Work order ->
Pictures are to be left out; every line from the one that holds "How do I perform: Click" to the end of the data is to be retyped exactly.

Records shown ->
--*--
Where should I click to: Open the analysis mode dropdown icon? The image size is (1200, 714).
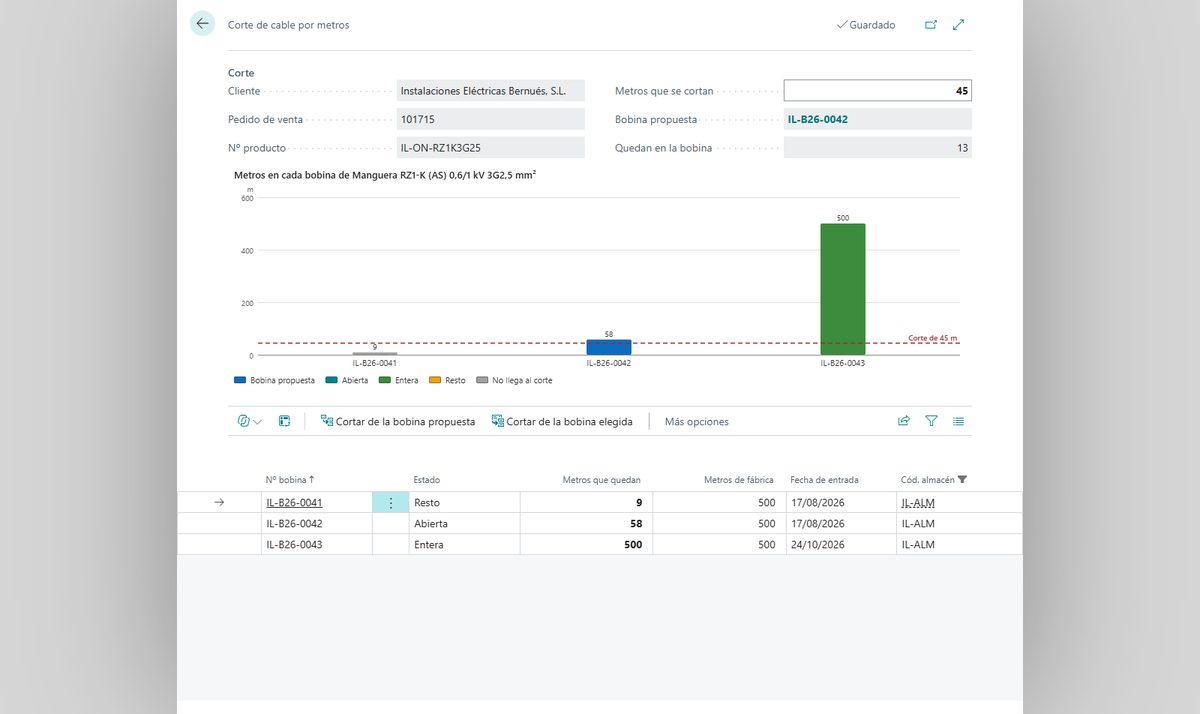tap(250, 422)
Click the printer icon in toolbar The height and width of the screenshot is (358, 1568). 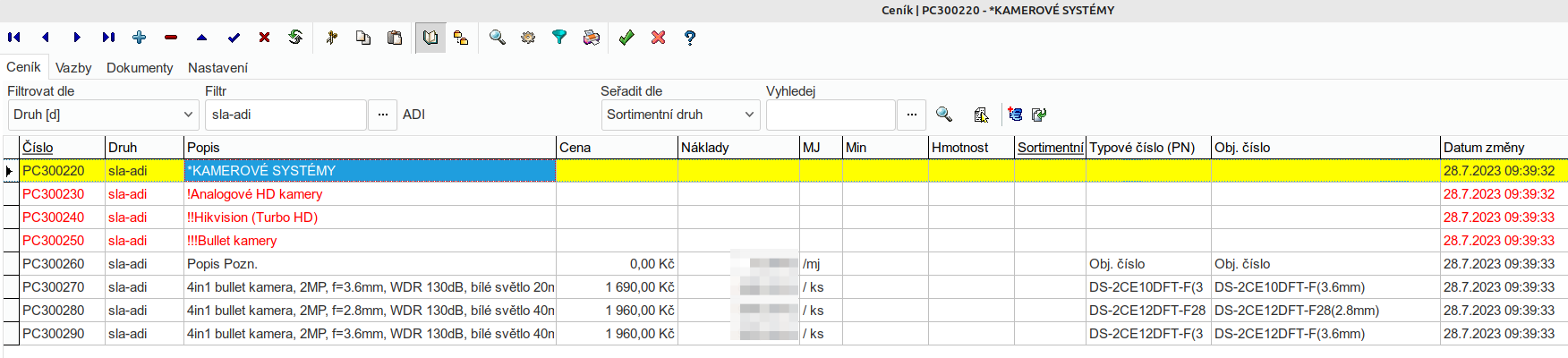click(x=591, y=38)
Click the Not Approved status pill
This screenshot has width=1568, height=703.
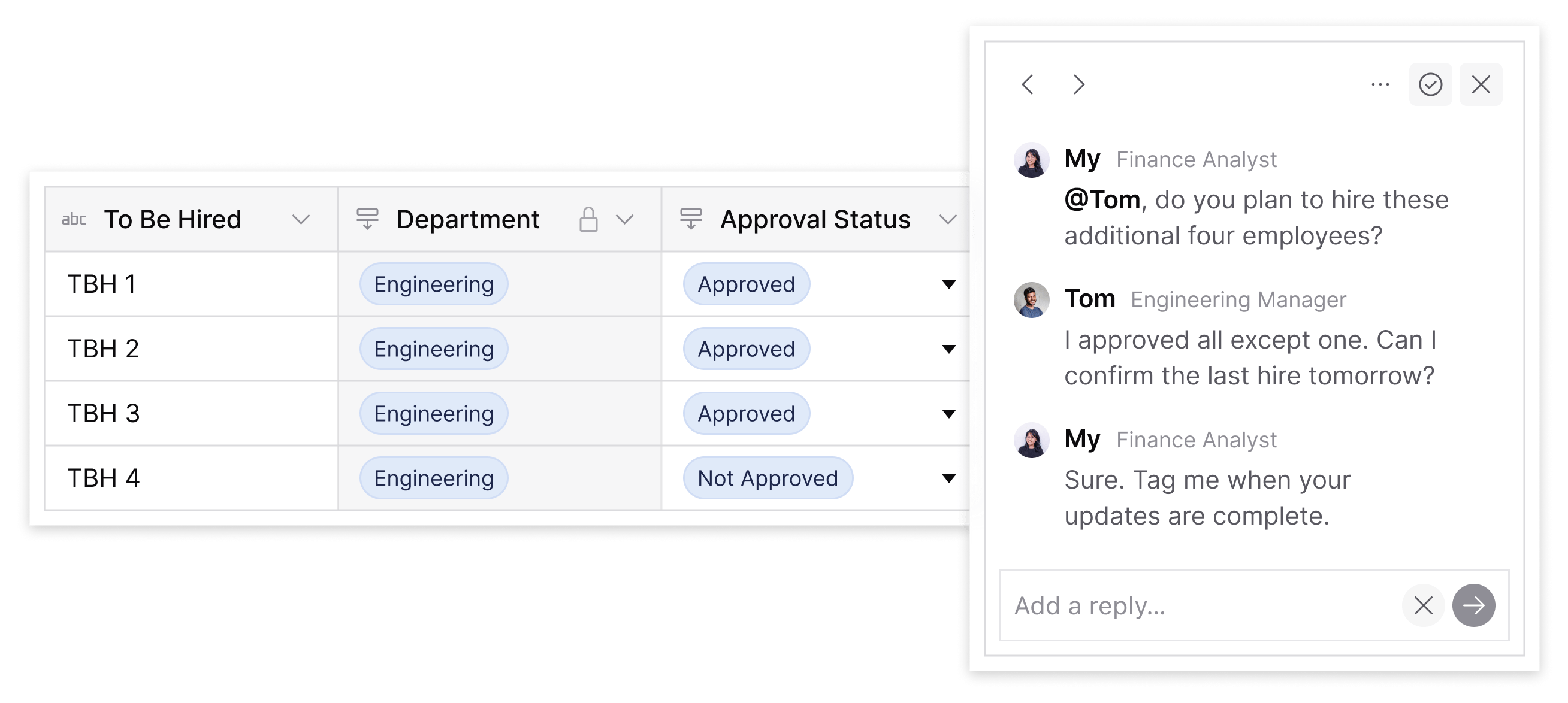tap(768, 478)
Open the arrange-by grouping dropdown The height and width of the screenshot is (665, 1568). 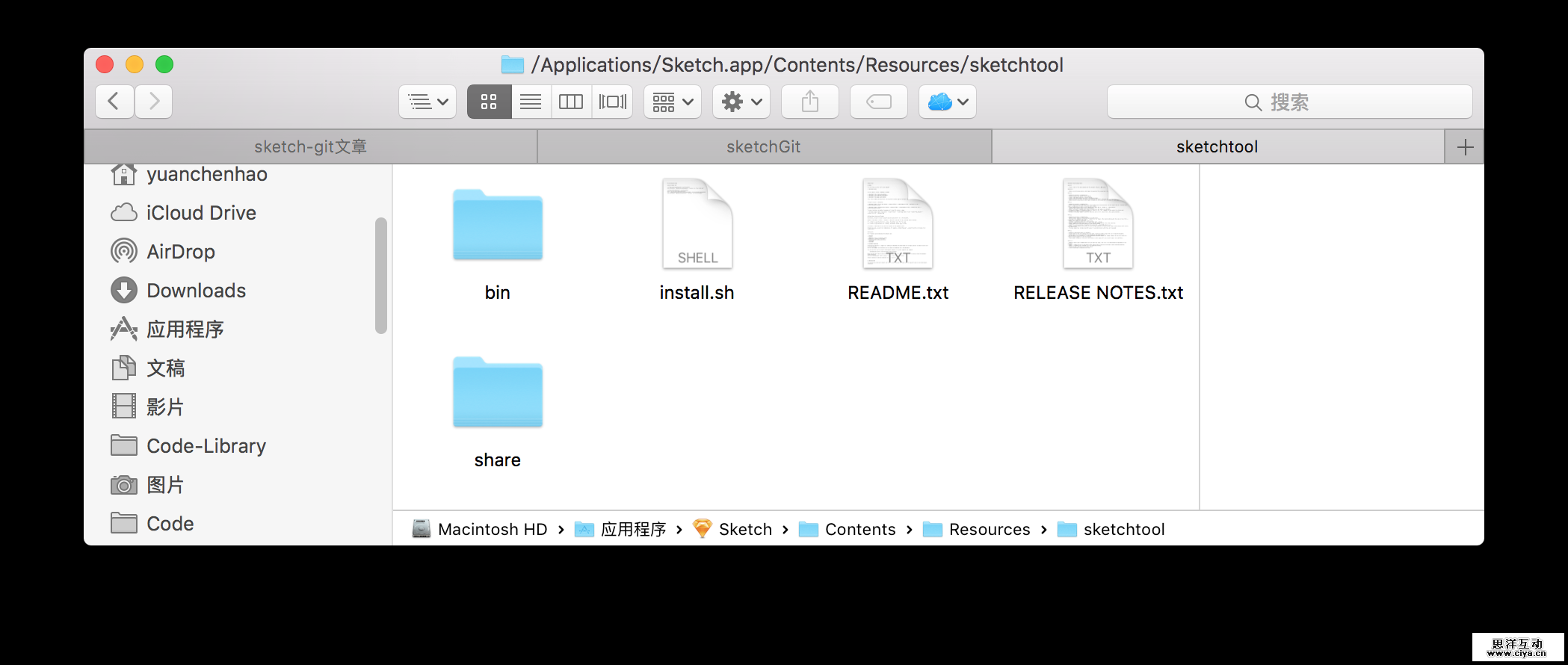click(x=673, y=102)
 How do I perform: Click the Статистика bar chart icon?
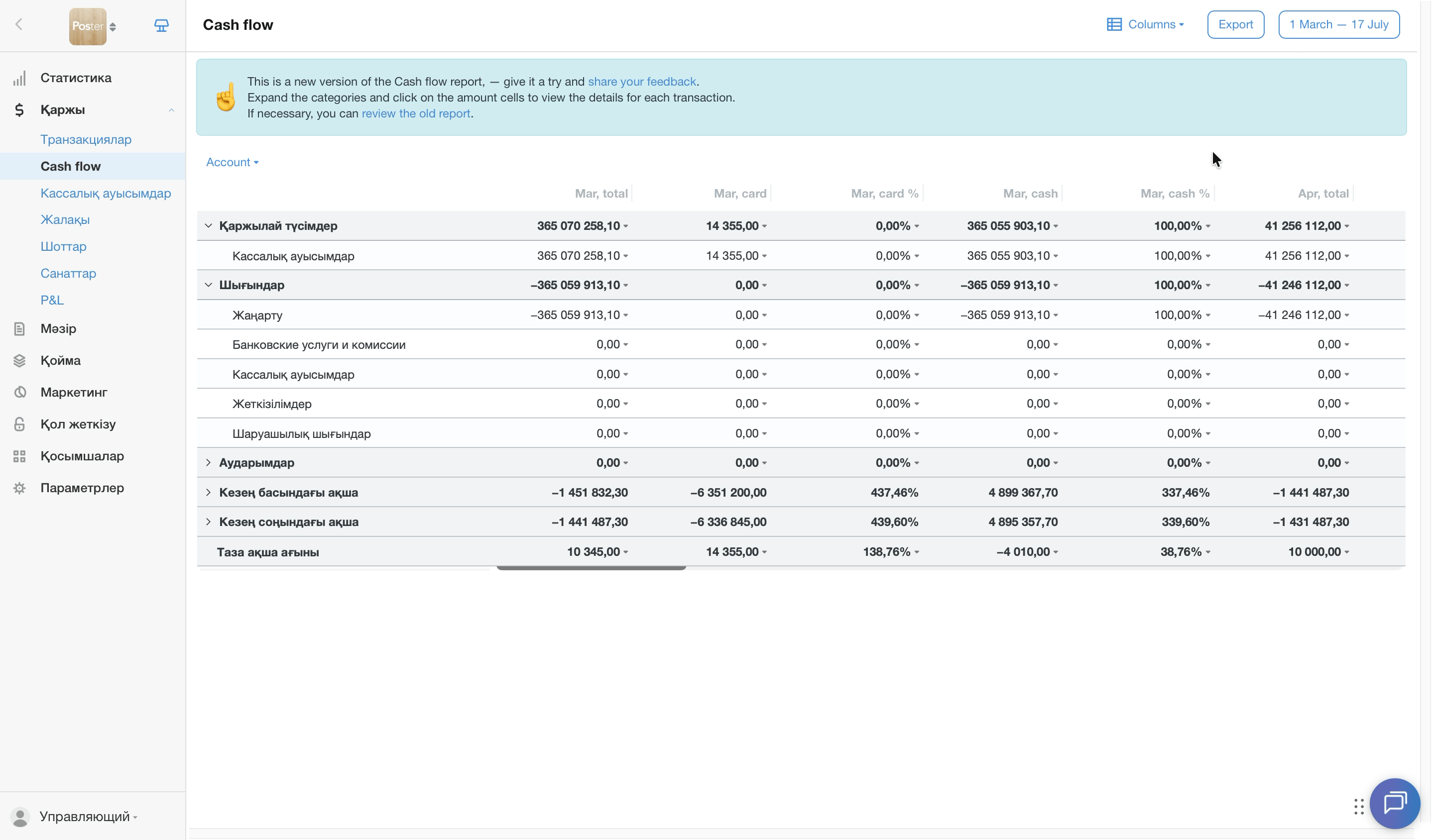click(19, 78)
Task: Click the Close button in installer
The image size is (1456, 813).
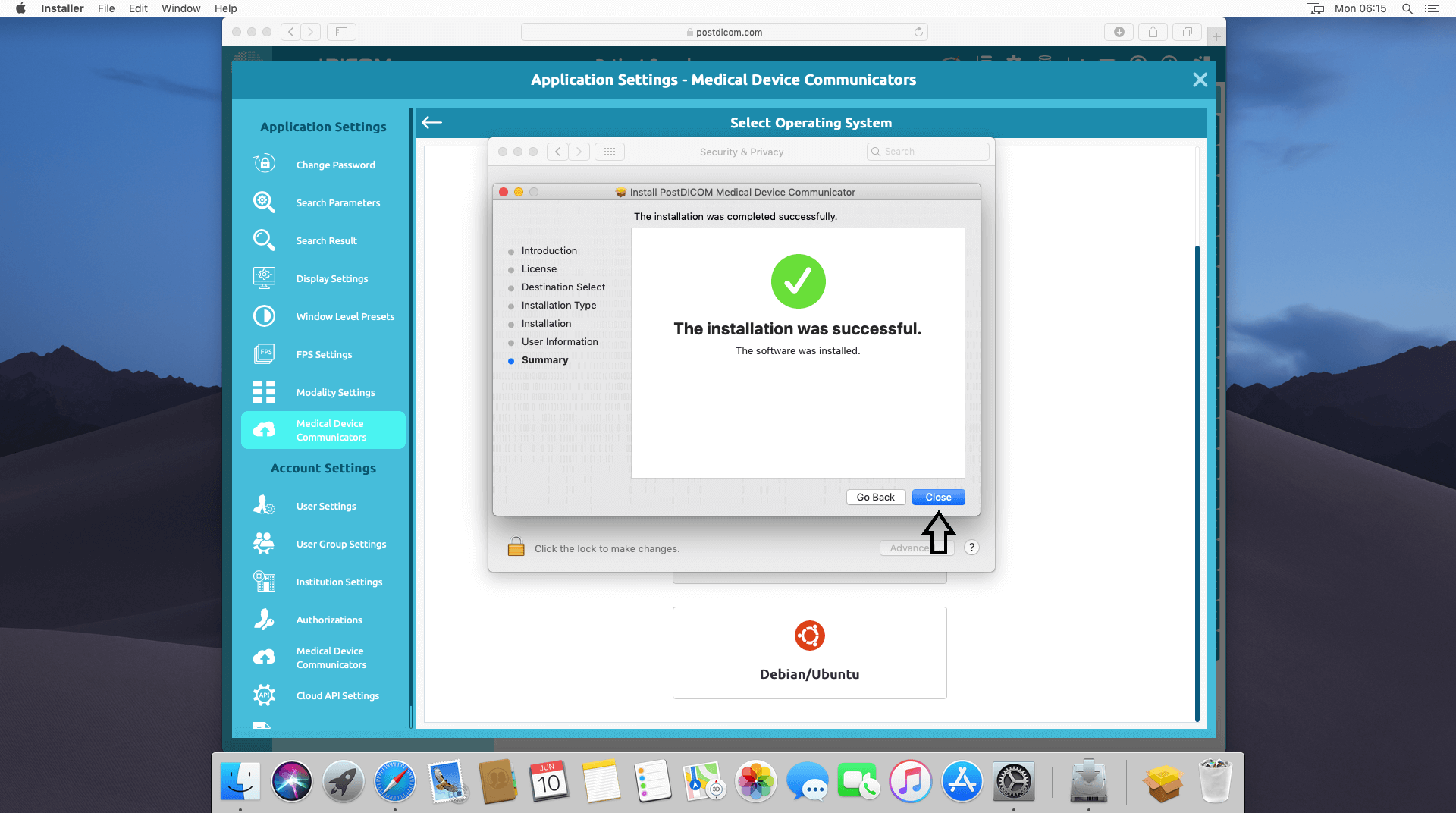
--*--
Task response ->
 How do I perform: Click the Статистика bar chart icon?
click(19, 78)
Task: Click the Close button in installer
The image size is (1456, 813).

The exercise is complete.